I seem to have fixed this problem but I'm wondering why it is occurring in the first place. My cable modem, router, switch, Tivo Premier, and Tivo Stream are all 10 feet from each other all hard wired gigabit ethernet 10/100/1000. If I'm playing an online game such as Battlefield 3, and I load up the Tivo app on my iPad2..before I even do anything in the app, while it says connecting to [tivo name] my whole network takes a dump. The game I'm playing in lags horribly and my ping shoots to 900. speedtest.net gives me high latency and 5Mb down speeds when it was just super low latency and 60Mb even while playing my game. This continues to happen even after I force close the app on my iPad and shut off the iPad entirely. Sometimes it even requires a power cycle of router/switch/stream to fix. I could be wrong but I'm thinking it's possible a Tivo Stream problem..the reason I'm guessing this is because my Premier is connected directly to the router and the Stream is connected to the switch, as soon as I moved the Stream directly into the router the problem instantly went away and I can stream all day long with no slowdowns on my network.

Router is Apple Airport extreme, newest model, using wireless N 2.4Ghz and 5Ghz.
Switch is TRENDnet TEG-S80G Unmanaged 10/100/1000Mbps 8-Port Gigabit GREENnet Switch
iPad 2 was tested using the 2.4Ghz and 5Ghz with same result.
My PC is wireless also tested with 2.4Ghz and 5Ghz.
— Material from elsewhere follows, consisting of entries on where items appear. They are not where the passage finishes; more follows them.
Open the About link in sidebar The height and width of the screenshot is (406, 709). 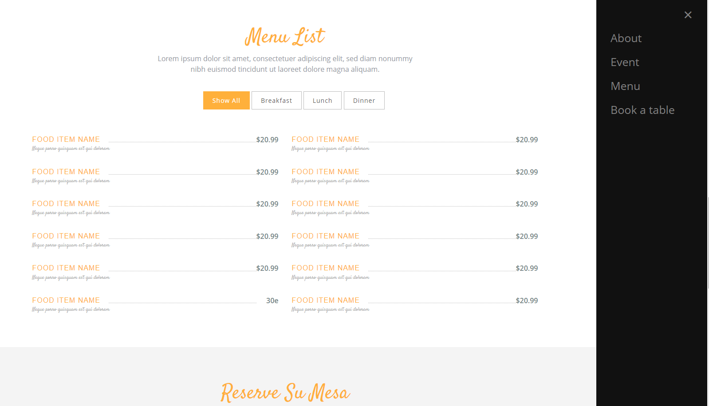click(626, 38)
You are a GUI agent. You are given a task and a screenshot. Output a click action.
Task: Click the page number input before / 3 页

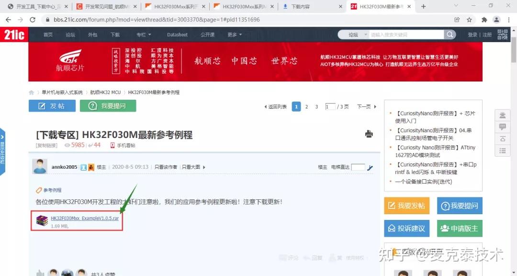click(330, 106)
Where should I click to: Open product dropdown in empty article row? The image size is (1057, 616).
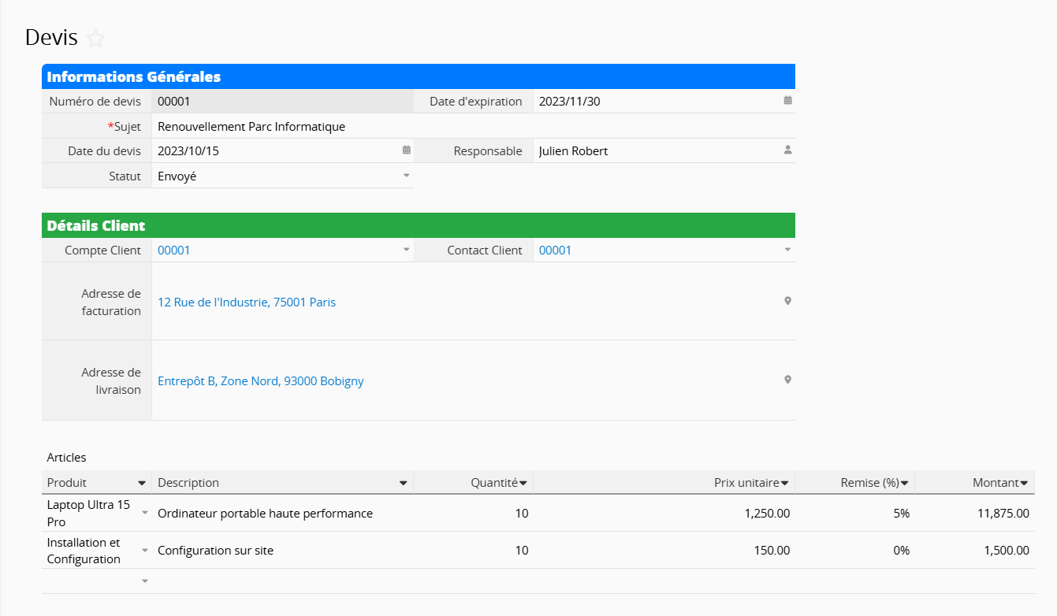[x=145, y=581]
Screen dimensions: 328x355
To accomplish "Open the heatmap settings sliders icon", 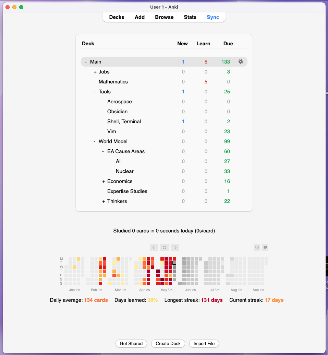I will pyautogui.click(x=257, y=247).
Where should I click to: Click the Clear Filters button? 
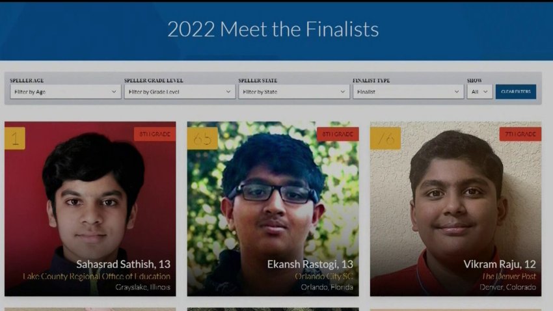coord(516,92)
I suppose it could also be a Premier (or even router/switch) problem but I'm not sure. And I must add, while my network/internet/game speeds take a huge dump using the Stream on switch and Premier on router setup, the Stream is still pushing perfectly smooth video to my iPad. While I have fixed this problem I am posting this to let anyone with a similar setup and problem know how I remedied it as well as see if anyone has any input as to why this is happening.


----------